Mit dem „Weg der Heilung“ meint Toupin unter anderem die Truth & Reconciliation Commission, die 2008 eingesetzt wurde, um Verbrechen und Missbrauch an den Ureinwohnern aufzuklären. Die Wunden sind noch lange nicht geschlossen, und wer mit Musikern der First Nations oder Inuit darüber sprechen möchte, kann auf ­Einsilbigkeit stoßen.

Zu einem Gespräch bereit finden sich Cynthia Pitsiulak und Annie Aningmiuq. Die jungen Inuitfrauen haben ihre Heimatdörfer in der seit 1999 autonomen Provinz Nunavut verlassen und leben heute in der Hauptstadt Ottawa. Auf ihren Konzerten präsentieren sie den typischen Kehlkopfgesang, den Katajaq, und informieren über die Situation ihres Volkes. „Ich arbeite zwar auch mit Techno-Künstlern und DJs, aber es ist mir wichtig, dass wir genauso wie unsere Sprache Inuktitut auch die traditionelle Singweise bewahren“, sagt Pitsiulak.

Das Duo ist nicht nur musikalisch engagiert: Pitsiulak arbeitet für die Fernsehanstalt der Inuit, Aningmiuq ist im Büro des einzigen Nunavut-Abgeordneten tätig, der im House of Commons sitzt. Sie glaubt, dass es noch lange Zeit dauern wird, die Folgen von Zwangsumsiedlungen, Alkoholismus und des Missbrauchs der Kinder in den Residential Schools zu bekämpfen. „Die Inuit müssen erst einmal wieder Selbstachtung entwickeln. Man muss ihnen den Zugang zu Hochschulen ermöglichen, das Gesundheitssystem und psychologische Betreuung muss die Dörfer erreichen. Dort gibt es zudem kaum Arbeit, und die Lebensmittelpreise sind astronomisch hoch“, analysiert Animgmiuq.

Während die Nachkommen derer, die schon immer im hohen Norden Amerikas lebten, lange die Verlierer waren, hat das Land bei der Integration derer, die seit der Kolonisierung kamen und noch immer kommen, gelassene Toleranz gezeigt. Mit Flüchtlingszahlen wie Deutschland war man in Kanada zwar nie konfrontiert – und manche fürchten, die Stimmung könnte eines Tages kippen angesichts der vielen Verschreckten, die derzeit die Grenze zu den USA queren.

Konservativere Tageszeitungen fordern bereits einen rigideren Kurs, und die Regierung hat den Familiennachzug von Syrern und Irakern stillschweigend ausgesetzt. Doch noch wird man schwerlich irgendwo anders eine so entspannte Einstellung zu Immi­gran­ten finden. Denn als traditionelles ­Einwanderungsland besitzt Kanada seit jeher eine multiple Identität.

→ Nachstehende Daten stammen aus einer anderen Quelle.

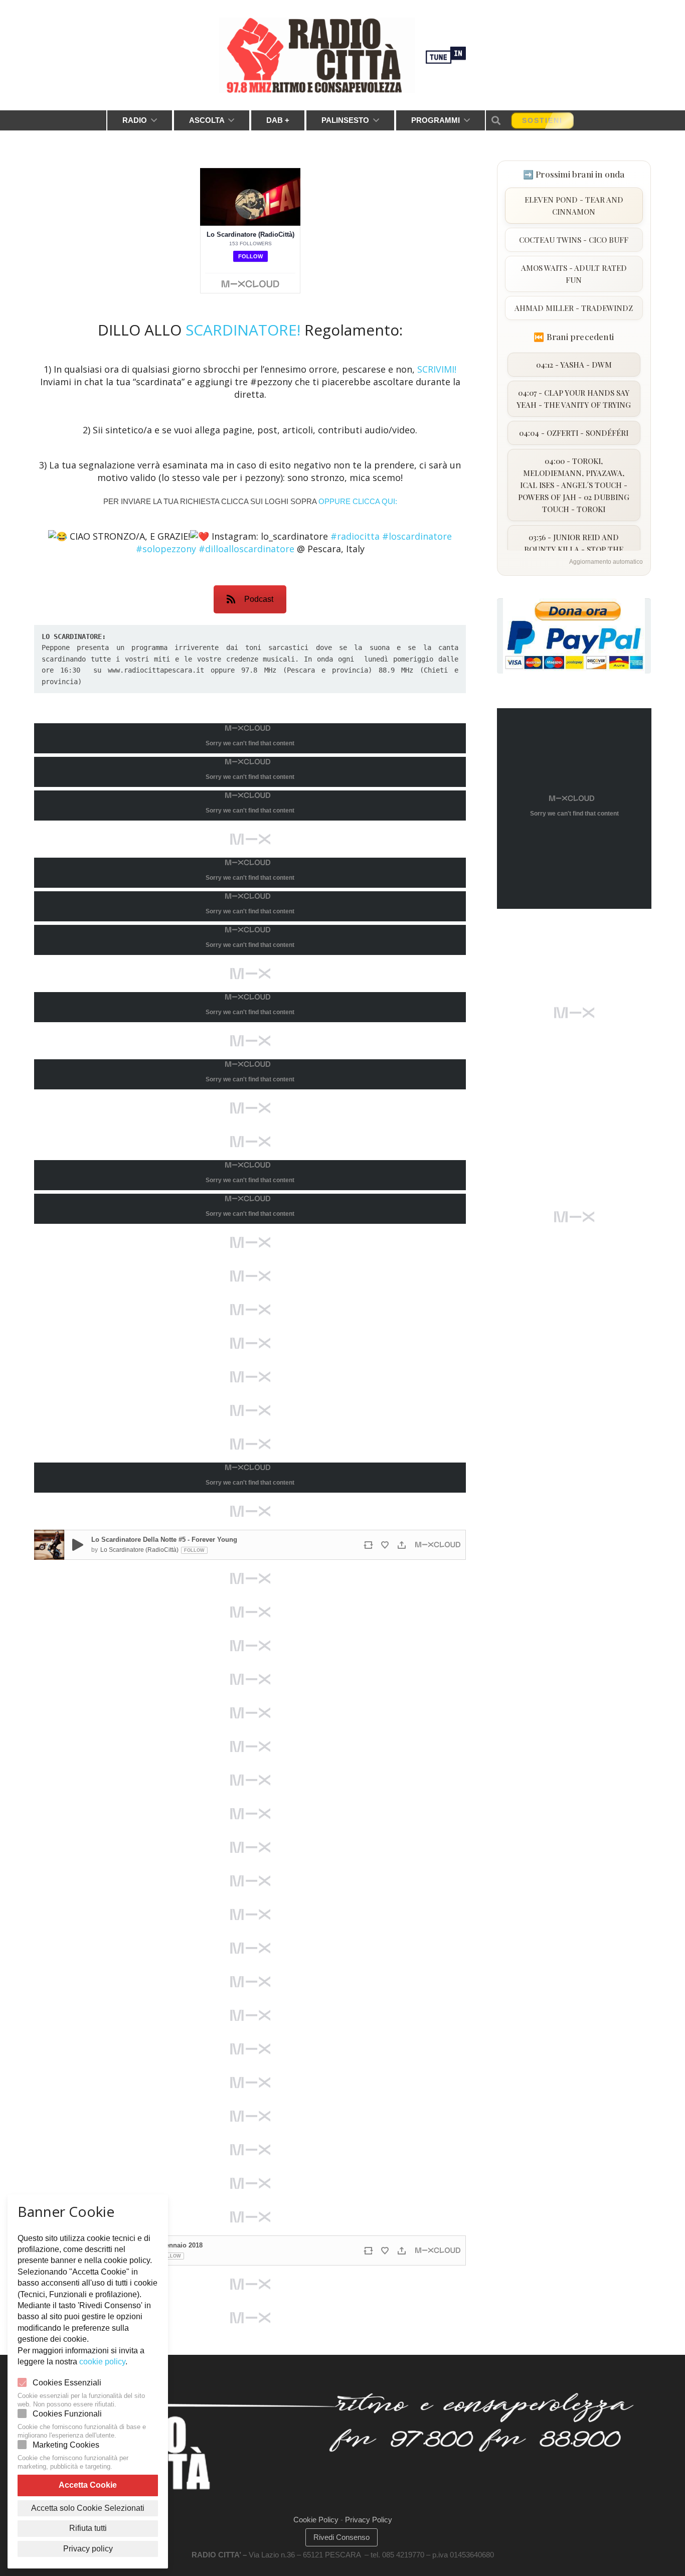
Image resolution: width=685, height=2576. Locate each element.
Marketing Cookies (66, 2445)
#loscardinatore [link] (417, 536)
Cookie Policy (315, 2519)
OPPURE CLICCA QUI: (357, 501)
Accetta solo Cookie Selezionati (87, 2508)
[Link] (317, 55)
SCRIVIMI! (436, 369)
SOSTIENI (542, 120)
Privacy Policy (368, 2519)
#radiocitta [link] (355, 536)
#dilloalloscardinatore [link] (246, 549)
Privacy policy (88, 2548)
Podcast (258, 599)
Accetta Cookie (88, 2485)
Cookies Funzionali (67, 2413)
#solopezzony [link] (166, 549)
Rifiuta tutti (88, 2528)
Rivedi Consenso (341, 2537)
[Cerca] (496, 120)
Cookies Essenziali (67, 2382)
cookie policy (102, 2361)
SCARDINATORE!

Biografisch und musikalisch ist Alysha Brilla eine Art Musterbeispiel für die kanadische Vielfalt. Sie wuchs in Kitchener-Waterloo auf, das einst von deutschen Einwanderern geprägt wurde und bis heute mit einem eigenen Oktoberfest gesegnet ist. Sie ist Tochter einer kanadischen Christin und eines muslimischen Indotansa­niers. Ihre Jugend war ein buntes Miteinander von Kirche und Jamatkhana-Tempel, von Joni Mitchell und ostafrikanischen Liedern, und ihre Musik spiegelt all diese Einflüsse: indische Farben, Reggae, folkiges Fingerpicking.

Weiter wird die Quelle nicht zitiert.